Schule : Die sanfte Kraft der zwei Herzen

Der bullige Lexus RX 400 h fährt mit Benzin- und Elektromotor: Wie bewährt sich so ein starkes Hybridauto im Alltag?

Nora Sobich

Ausgerechnet ein Powergefährt ist es also, in dem die neue Hybrid-Technik von Lexus auf den Markt gebracht wird – ein 4,76 Meter langes Sports Utility Vehicle (SUV), das von seiner Dimension her so gar nicht dem Trend von Energiesparen und Umweltbewusstsein entspricht. Nun scheiden sich bei einem SUV sowieso die Geister. Die einen schlagen die Hände über dem Kopf zusammen und sagen: Fürchterlich, was hat denn solch ein fein gemachter Herren-Jeep überhaupt in der Stadt zu suchen. Andere sind hellauf begeistert, loben die komfortable Bequemlichkeit beim Einsteigen, das hohe Sicherheitsgefühl und den sportlichen Fahrspaß, den diese zum Freizeitauto hochgezüchteten Geländewagen bieten. Die Sicht von oben auf die Straße ist tatsächlich fabelhaft. Man fühlt sich im RX 400 h erhaben wie ein König auf dem Thron, ganz souverän über die anderen Verkehrsteilnehmer gestellt. Aber ist solch ein Gefährt auch alltagstauglich?
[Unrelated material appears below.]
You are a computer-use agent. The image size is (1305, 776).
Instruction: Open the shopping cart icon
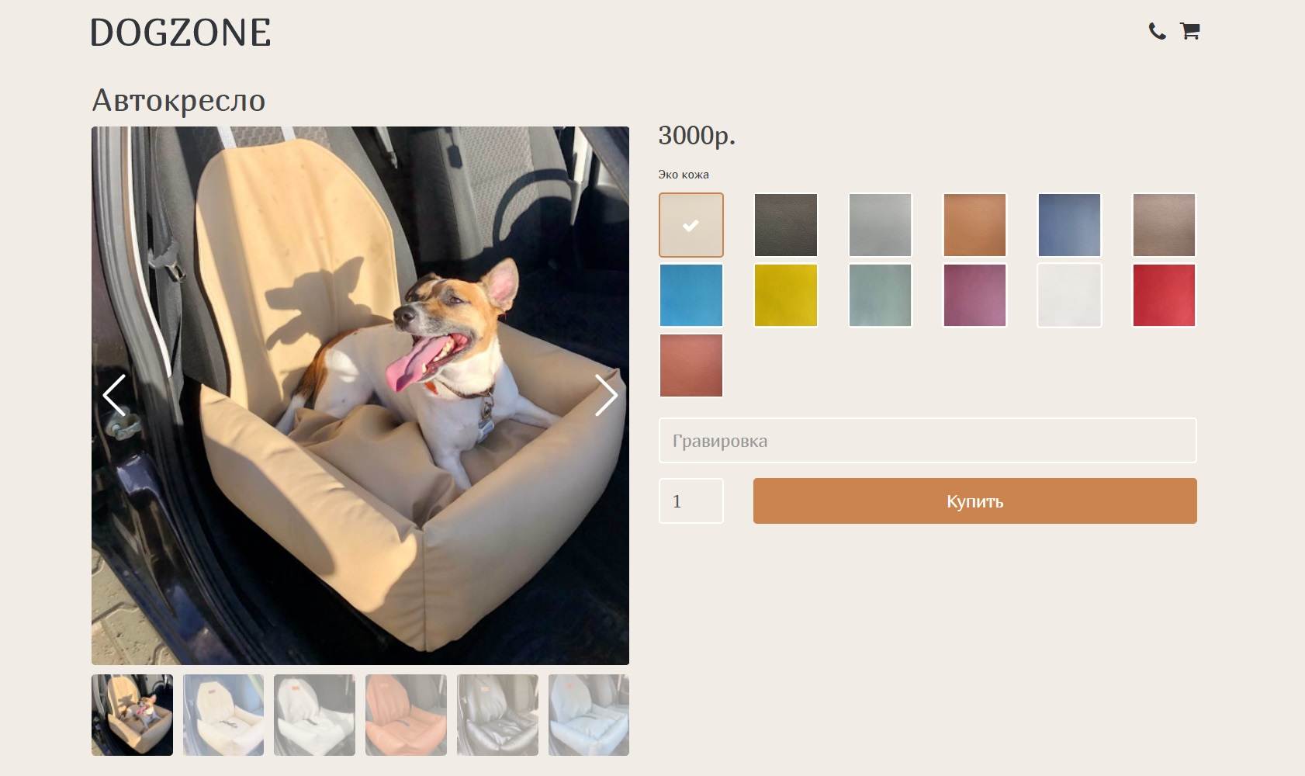click(1190, 31)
Der technische Vorsprung bei dem alternativen Antrieb sollen Toyotas Oberklassenmarke Lexus in Zukunft auch in Europa fantastische Verkaufszahlen bescheren. Außer der fortschrittlichen Antriebstechnik hat sich beim RX 400 h im Vergleich zu dem 1997 auf den Markt gebrachten Vorgängermodell aber auch das Karosseriedesign geändert. Es wirkt sehr kompakt, dynamisch und gerade in der Frontansicht sehr elegant.

Im Fahrverhalten ist der RX 400 h geschmeidig, obwohl der moderne Motor eine echte Kraftmaschine ist, mit der sich wie im Traum beschleunigen lässt. Das mag aber auch daran liegen, dass die Karosserie so vibrationsgedämmt ist, dass die Geräusche des Verbrennungsmotors kaum auf die Fahrersitze vordringen. Man ist wie in Watte gepackt, wenn man beim RX 400 h auf die Tube drückt. Ob man will oder nicht, in Kürze hat dieses Gefährt einen schon so verwöhnt, dass jede anfängliche Antipathie gegen die SUV-Mode verfliegt.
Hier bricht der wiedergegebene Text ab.